| Text block |
Commonwealth v. Therrien

Abrams, J.

The defendant, Armand R. Therrien, appeals from a denial of his fifth motion for a new trial, which raises the issue of the judge’s instructions in light of Cage v. Louisiana, 498 U.S. 39 (1990). A single justice allowed the defendant’s application for leave to appeal from the order denying his motion for a new trial. See Commonwealth v. Ambers, 397 Mass. 705, 706 (1986). We affirm the order denying the motion for a new trial.

On September 17, 1975, the defendant was convicted of murder in the first degree (two indictments), of assault with intent to murder, of assault and battery by means of a dangerous weapon, and of unlawful possession of a weapon. A description of the facts surrounding these convictions is reported at Commonwealth v. Therrien, 371 Mass. 203 (1976).

*608In 1996, the defendant filed his fifth motion for a new trial, arguing that the jury instruction using “moral certainty” as the standard for defining reasonable doubt violated his constitutional right to a fair trial.1 The motion was denied. The defendant filed a motion for reconsideration asserting that recent developments in the law concerning the use of “moral certainty” in defining reasonable doubt entitled him to a new trial. After hearing, the defendant’s motion was denied by a Superior Court judge.2 The defendant then petitioned a single justice of this court, pursuant to the “gatekeeper” provision, see G. L. c. 278, § 33E, for leave to appeal the denial of his postconviction motion. See Commonwealth v. Smith, 427 Mass. 245, 247 (1998); Ambers, supra at 706. The single justice allowed the defendant’s appeal on the jury instructions in light of recent cases criticizing the use of “moral certainty” language.3 We turn now to the defendant’s appeal.

Moral certainty. The defendant contends that the judge erred *609in explaining reasonable doubt to the jury by employing the term “moral certainty” without adequately explaining or giving content to that phrase. The defendant asserts that the judge’s use of the term “moral certainty” alone “failed to impress upon the jury the ‘high degree of certainty’ required to convict the defendant . . . beyond a reasonable doubt.” In reviewing the defendant’s claim, we review the instructions on “moral certainty” to determine whether “a reasonable juror could have used the instruction incorrectly.” Commonwealth v. Rosa, 422 Mass. 18, 27 (1996). See Commonwealth v. Smith, supra at 249 n.6. The only issue now before us is whether the term “moral certainty” was explained adequately.4

Relying in part on Cage v. Louisiana, 498 U.S. 39 (1990), the defendant contends that the judge’s instructions “failed to impress upon the jury the high degree of certainty required to find the defendant guilty beyond a reasonable doubt.” In Cage, *610the trial judge defined reasonable doubt as “such doubt as would give rise to a grave uncertainty . . . . It is an actual substantial doubt. . . . What is required is ... a moral certainty.” Cage, supra at 40. The United States Supreme Court held that the use of these statements could have suggested a “higher degree of doubt than is required for acquittal under the reasonable doubt standard.” Id. at 41.

| Given material |
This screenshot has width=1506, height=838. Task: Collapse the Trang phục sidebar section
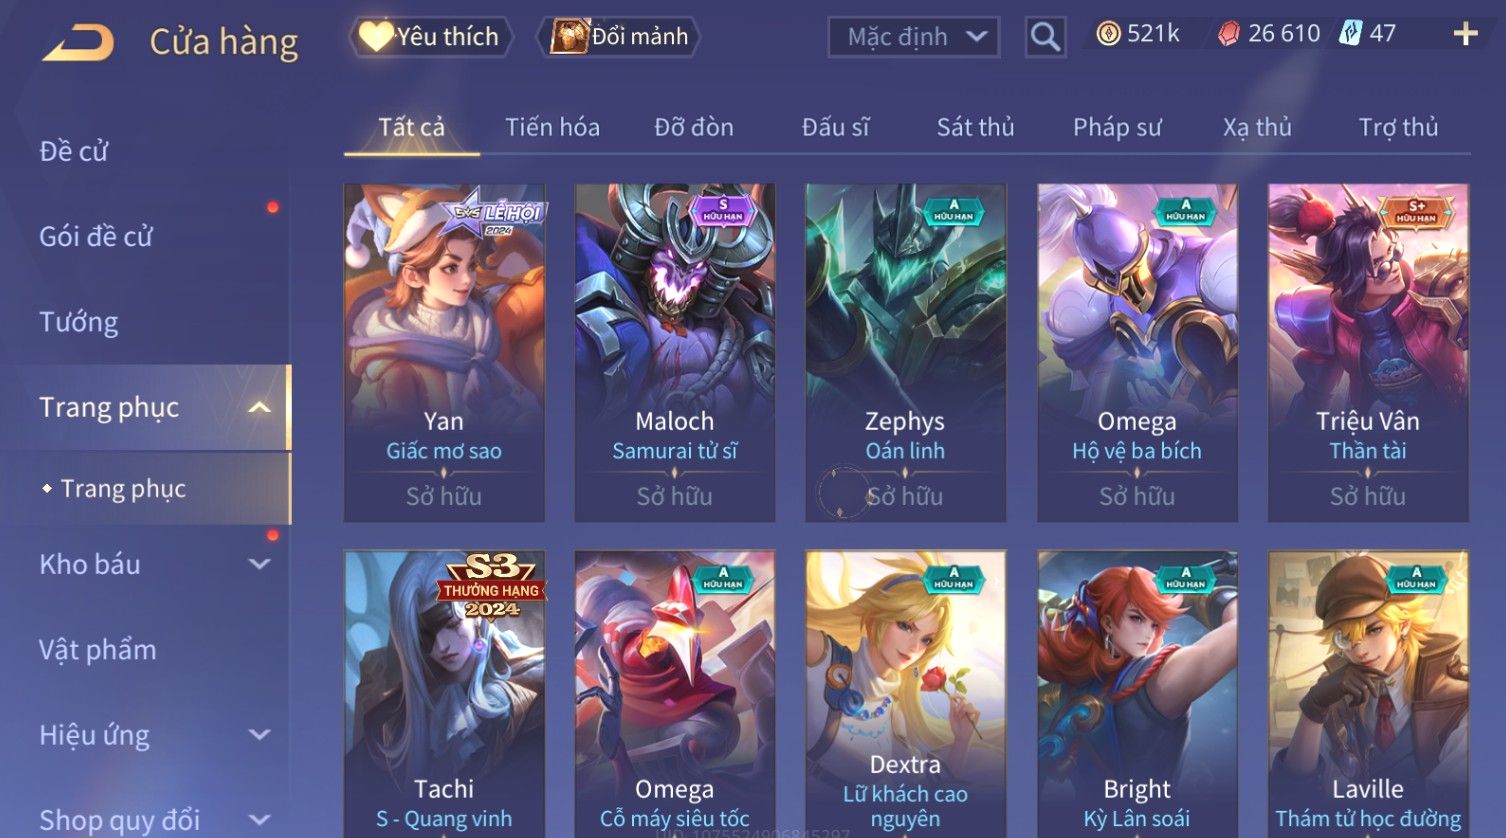coord(259,407)
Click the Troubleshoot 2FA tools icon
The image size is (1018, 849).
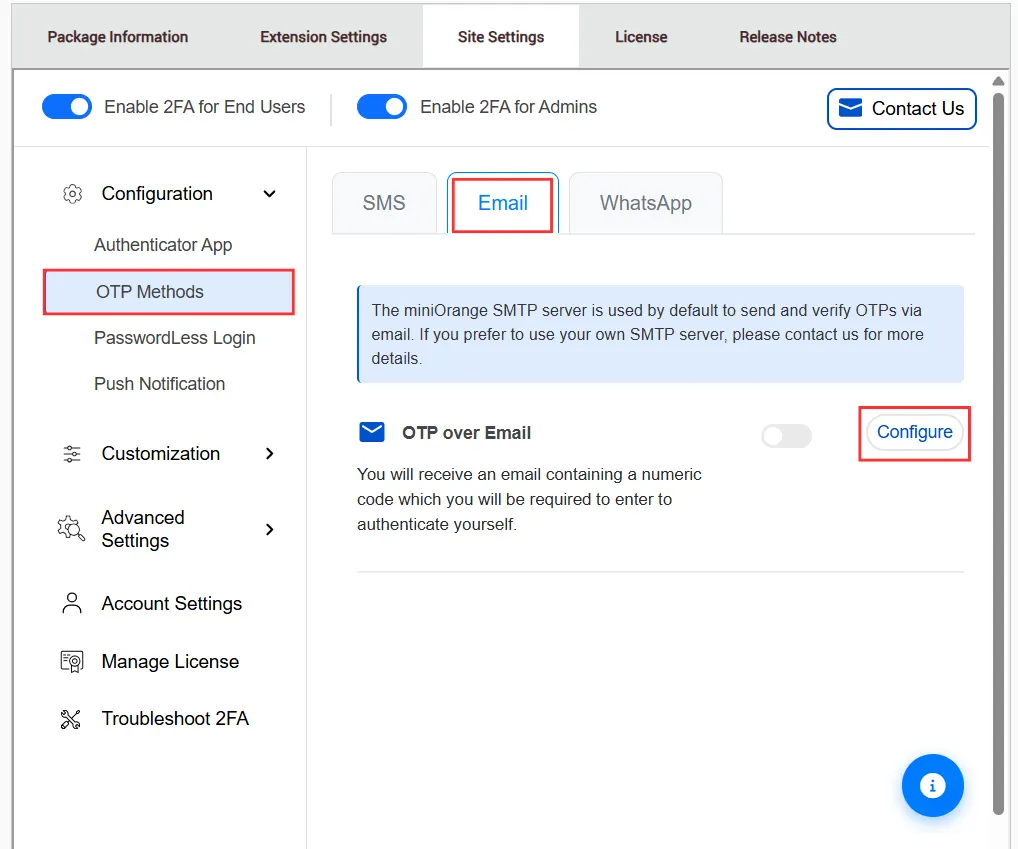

| Required tasks |
a) Summarize the Therrien opinion in two sentences.
b) Reproduce word for word everything in the Therrien opinion from "On September 17, 1975, the" down to "Mass. 203 (1976).".
Rely only on the Therrien opinion, not on the data.

| Answers to the tasks |
a) The Therrien opinion takes up the defendant's appeal from the denial of his fifth motion for a new trial, which argued that the judge's use of "moral certainty" to define reasonable doubt violated his constitutional right to a fair trial, and the court affirms that denial. The only issue before the court is whether the term "moral certainty" was explained adequately, and the defendant relies in part on Cage v. Louisiana, where the United States Supreme Court held that similar statements could have suggested a higher degree of doubt than acquittal requires.

b)
On September 17, 1975, the defendant was convicted of murder in the first degree (two indictments), of assault with intent to murder, of assault and battery by means of a dangerous weapon, and of unlawful possession of a weapon. A description of the facts surrounding these convictions is reported at Commonwealth v. Therrien, 371 Mass. 203 (1976).